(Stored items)
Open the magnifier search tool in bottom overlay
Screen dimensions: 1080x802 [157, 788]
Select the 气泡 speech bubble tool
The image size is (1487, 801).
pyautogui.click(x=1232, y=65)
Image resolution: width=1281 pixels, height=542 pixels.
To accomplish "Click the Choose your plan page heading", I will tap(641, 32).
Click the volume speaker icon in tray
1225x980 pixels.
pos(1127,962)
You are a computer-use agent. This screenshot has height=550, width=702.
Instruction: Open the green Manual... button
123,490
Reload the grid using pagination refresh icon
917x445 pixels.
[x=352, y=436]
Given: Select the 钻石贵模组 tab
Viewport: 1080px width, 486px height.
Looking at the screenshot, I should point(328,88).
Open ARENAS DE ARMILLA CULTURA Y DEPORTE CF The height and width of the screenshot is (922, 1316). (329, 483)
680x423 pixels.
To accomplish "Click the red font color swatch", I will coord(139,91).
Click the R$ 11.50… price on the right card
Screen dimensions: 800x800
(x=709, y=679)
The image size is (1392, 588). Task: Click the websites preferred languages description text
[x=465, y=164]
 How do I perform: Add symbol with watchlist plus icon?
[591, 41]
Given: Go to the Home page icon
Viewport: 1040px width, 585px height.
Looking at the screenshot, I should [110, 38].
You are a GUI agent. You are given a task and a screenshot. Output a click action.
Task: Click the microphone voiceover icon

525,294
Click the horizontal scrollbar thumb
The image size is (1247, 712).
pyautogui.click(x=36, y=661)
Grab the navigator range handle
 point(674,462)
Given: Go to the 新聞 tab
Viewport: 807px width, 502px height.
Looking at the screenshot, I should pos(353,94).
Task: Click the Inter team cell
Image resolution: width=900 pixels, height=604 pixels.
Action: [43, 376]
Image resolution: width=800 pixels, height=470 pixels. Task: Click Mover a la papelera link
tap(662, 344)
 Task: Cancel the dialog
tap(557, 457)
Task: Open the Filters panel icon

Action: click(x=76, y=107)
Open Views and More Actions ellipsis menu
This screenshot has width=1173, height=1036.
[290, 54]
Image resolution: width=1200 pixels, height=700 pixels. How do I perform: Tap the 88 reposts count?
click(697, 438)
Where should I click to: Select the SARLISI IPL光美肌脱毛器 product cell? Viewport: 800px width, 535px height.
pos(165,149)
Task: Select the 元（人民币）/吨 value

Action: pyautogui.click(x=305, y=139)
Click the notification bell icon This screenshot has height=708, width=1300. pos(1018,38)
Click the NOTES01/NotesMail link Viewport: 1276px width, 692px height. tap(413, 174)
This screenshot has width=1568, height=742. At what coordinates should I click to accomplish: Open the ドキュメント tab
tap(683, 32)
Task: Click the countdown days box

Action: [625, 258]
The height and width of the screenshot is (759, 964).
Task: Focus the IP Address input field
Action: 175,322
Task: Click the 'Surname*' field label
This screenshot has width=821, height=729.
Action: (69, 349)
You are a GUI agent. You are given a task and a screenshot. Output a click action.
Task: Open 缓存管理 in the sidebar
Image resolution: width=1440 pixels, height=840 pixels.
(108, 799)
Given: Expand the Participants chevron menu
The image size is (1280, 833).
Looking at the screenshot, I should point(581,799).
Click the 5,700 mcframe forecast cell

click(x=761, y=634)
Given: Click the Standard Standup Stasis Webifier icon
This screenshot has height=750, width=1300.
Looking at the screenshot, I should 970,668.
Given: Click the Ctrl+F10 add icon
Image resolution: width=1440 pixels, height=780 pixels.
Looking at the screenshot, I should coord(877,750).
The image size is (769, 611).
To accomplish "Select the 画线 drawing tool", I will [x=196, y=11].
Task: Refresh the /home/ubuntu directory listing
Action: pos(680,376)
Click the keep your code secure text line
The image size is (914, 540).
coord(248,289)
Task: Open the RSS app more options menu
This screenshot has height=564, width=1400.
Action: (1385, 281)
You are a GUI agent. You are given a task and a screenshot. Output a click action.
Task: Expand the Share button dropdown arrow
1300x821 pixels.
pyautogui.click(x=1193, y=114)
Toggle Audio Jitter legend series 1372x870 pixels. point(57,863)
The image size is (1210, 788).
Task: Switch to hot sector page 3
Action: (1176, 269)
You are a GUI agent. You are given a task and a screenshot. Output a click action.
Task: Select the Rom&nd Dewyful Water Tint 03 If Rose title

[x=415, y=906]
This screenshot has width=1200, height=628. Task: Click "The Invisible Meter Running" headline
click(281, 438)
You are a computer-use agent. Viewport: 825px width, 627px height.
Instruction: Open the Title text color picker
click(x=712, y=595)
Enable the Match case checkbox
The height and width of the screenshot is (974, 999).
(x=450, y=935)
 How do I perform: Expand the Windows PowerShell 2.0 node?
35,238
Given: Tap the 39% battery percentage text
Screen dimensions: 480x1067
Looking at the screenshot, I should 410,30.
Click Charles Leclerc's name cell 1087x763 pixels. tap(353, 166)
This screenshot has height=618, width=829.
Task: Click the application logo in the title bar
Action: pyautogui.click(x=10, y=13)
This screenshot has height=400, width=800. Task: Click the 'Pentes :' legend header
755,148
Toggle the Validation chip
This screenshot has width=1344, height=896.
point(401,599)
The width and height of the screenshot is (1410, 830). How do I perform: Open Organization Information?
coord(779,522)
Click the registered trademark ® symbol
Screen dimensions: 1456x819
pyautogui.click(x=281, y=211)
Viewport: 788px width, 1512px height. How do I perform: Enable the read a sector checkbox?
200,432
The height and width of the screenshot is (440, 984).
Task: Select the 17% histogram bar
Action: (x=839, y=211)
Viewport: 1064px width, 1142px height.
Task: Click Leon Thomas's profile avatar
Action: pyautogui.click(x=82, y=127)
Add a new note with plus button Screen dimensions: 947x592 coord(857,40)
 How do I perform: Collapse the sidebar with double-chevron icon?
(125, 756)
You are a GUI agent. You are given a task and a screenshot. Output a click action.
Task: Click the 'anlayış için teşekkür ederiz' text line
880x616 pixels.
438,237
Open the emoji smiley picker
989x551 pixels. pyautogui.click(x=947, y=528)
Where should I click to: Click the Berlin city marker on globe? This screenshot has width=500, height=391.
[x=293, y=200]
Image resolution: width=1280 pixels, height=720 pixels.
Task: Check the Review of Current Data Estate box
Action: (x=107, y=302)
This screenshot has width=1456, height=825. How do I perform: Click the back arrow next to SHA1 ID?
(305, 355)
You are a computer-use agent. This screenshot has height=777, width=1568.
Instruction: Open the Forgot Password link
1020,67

* _WHAT YOU ARE ASKED TO DO_: Restate the entries above word for word.

* _EXERCISE RESPONSE_:
Open the magnifier search tool in bottom overlay
Screen dimensions: 1080x802 [157, 788]
Select the 气泡 speech bubble tool
The image size is (1487, 801).
pyautogui.click(x=1232, y=65)
Image resolution: width=1281 pixels, height=542 pixels.
To accomplish "Click the Choose your plan page heading", I will tap(641, 32).
Click the volume speaker icon in tray
1225x980 pixels.
pos(1127,962)
You are a computer-use agent. This screenshot has height=550, width=702.
Instruction: Open the green Manual... button
123,490
Reload the grid using pagination refresh icon
917x445 pixels.
[x=352, y=436]
Given: Select the 钻石贵模组 tab
Viewport: 1080px width, 486px height.
Looking at the screenshot, I should point(328,88).
Open ARENAS DE ARMILLA CULTURA Y DEPORTE CF The height and width of the screenshot is (922, 1316). (329, 483)
680x423 pixels.
To accomplish "Click the red font color swatch", I will coord(139,91).
Click the R$ 11.50… price on the right card
Screen dimensions: 800x800
(x=709, y=679)
The image size is (1392, 588). Task: Click the websites preferred languages description text
[x=465, y=164]
 How do I perform: Add symbol with watchlist plus icon?
[591, 41]
Given: Go to the Home page icon
Viewport: 1040px width, 585px height.
Looking at the screenshot, I should [110, 38].
You are a GUI agent. You are given a task and a screenshot. Output a click action.
Task: Click the microphone voiceover icon

525,294
Click the horizontal scrollbar thumb
The image size is (1247, 712).
pyautogui.click(x=36, y=661)
Grab the navigator range handle
 point(674,462)
Given: Go to the 新聞 tab
Viewport: 807px width, 502px height.
Looking at the screenshot, I should pos(353,94).
Task: Click the Inter team cell
Image resolution: width=900 pixels, height=604 pixels.
Action: [43, 376]
Image resolution: width=800 pixels, height=470 pixels. Task: Click Mover a la papelera link
tap(662, 344)
 Task: Cancel the dialog
tap(557, 457)
Task: Open the Filters panel icon

Action: click(x=76, y=107)
Open Views and More Actions ellipsis menu
This screenshot has width=1173, height=1036.
[290, 54]
Image resolution: width=1200 pixels, height=700 pixels. How do I perform: Tap the 88 reposts count?
click(697, 438)
Where should I click to: Select the SARLISI IPL光美肌脱毛器 product cell? Viewport: 800px width, 535px height.
pos(165,149)
Task: Select the 元（人民币）/吨 value

Action: pyautogui.click(x=305, y=139)
Click the notification bell icon This screenshot has height=708, width=1300. pos(1018,38)
Click the NOTES01/NotesMail link Viewport: 1276px width, 692px height. tap(413, 174)
This screenshot has width=1568, height=742. At what coordinates should I click to accomplish: Open the ドキュメント tab
tap(683, 32)
Task: Click the countdown days box

Action: [625, 258]
The height and width of the screenshot is (759, 964).
Task: Focus the IP Address input field
Action: 175,322
Task: Click the 'Surname*' field label
This screenshot has width=821, height=729.
Action: (69, 349)
You are a GUI agent. You are given a task and a screenshot. Output a click action.
Task: Open 缓存管理 in the sidebar
Image resolution: width=1440 pixels, height=840 pixels.
(108, 799)
Given: Expand the Participants chevron menu
The image size is (1280, 833).
Looking at the screenshot, I should point(581,799).
Click the 5,700 mcframe forecast cell

click(x=761, y=634)
Given: Click the Standard Standup Stasis Webifier icon
This screenshot has height=750, width=1300.
Looking at the screenshot, I should 970,668.
Given: Click the Ctrl+F10 add icon
Image resolution: width=1440 pixels, height=780 pixels.
Looking at the screenshot, I should coord(877,750).
The image size is (769, 611).
To accomplish "Select the 画线 drawing tool", I will [x=196, y=11].
Task: Refresh the /home/ubuntu directory listing
Action: pos(680,376)
Click the keep your code secure text line
The image size is (914, 540).
coord(248,289)
Task: Open the RSS app more options menu
This screenshot has height=564, width=1400.
Action: (1385, 281)
You are a GUI agent. You are given a task and a screenshot. Output a click action.
Task: Expand the Share button dropdown arrow
1300x821 pixels.
pyautogui.click(x=1193, y=114)
Toggle Audio Jitter legend series 1372x870 pixels. point(57,863)
The image size is (1210, 788).
Task: Switch to hot sector page 3
Action: (1176, 269)
You are a GUI agent. You are given a task and a screenshot. Output a click action.
Task: Select the Rom&nd Dewyful Water Tint 03 If Rose title

[x=415, y=906]
This screenshot has width=1200, height=628. Task: Click "The Invisible Meter Running" headline
click(281, 438)
You are a computer-use agent. Viewport: 825px width, 627px height.
Instruction: Open the Title text color picker
click(x=712, y=595)
Enable the Match case checkbox
The height and width of the screenshot is (974, 999).
(x=450, y=935)
 How do I perform: Expand the Windows PowerShell 2.0 node?
35,238
Given: Tap the 39% battery percentage text
Screen dimensions: 480x1067
Looking at the screenshot, I should 410,30.
Click Charles Leclerc's name cell 1087x763 pixels. tap(353, 166)
This screenshot has height=618, width=829.
Task: Click the application logo in the title bar
Action: pyautogui.click(x=10, y=13)
This screenshot has height=400, width=800. Task: Click the 'Pentes :' legend header
755,148
Toggle the Validation chip
This screenshot has width=1344, height=896.
point(401,599)
The width and height of the screenshot is (1410, 830). How do I perform: Open Organization Information?
coord(779,522)
Click the registered trademark ® symbol
Screen dimensions: 1456x819
pyautogui.click(x=281, y=211)
Viewport: 788px width, 1512px height. How do I perform: Enable the read a sector checkbox?
200,432
The height and width of the screenshot is (440, 984).
Task: Select the 17% histogram bar
Action: (x=839, y=211)
Viewport: 1064px width, 1142px height.
Task: Click Leon Thomas's profile avatar
Action: pyautogui.click(x=82, y=127)
Add a new note with plus button Screen dimensions: 947x592 coord(857,40)
 How do I perform: Collapse the sidebar with double-chevron icon?
(125, 756)
You are a GUI agent. You are given a task and a screenshot. Output a click action.
Task: Click the 'anlayış için teşekkür ederiz' text line
880x616 pixels.
438,237
Open the emoji smiley picker
989x551 pixels. pyautogui.click(x=947, y=528)
Where should I click to: Click the Berlin city marker on globe? This screenshot has width=500, height=391.
[x=293, y=200]
Image resolution: width=1280 pixels, height=720 pixels.
Task: Check the Review of Current Data Estate box
Action: (x=107, y=302)
This screenshot has width=1456, height=825. How do I perform: Click the back arrow next to SHA1 ID?
(305, 355)
You are a computer-use agent. This screenshot has height=777, width=1568.
Instruction: Open the Forgot Password link
1020,67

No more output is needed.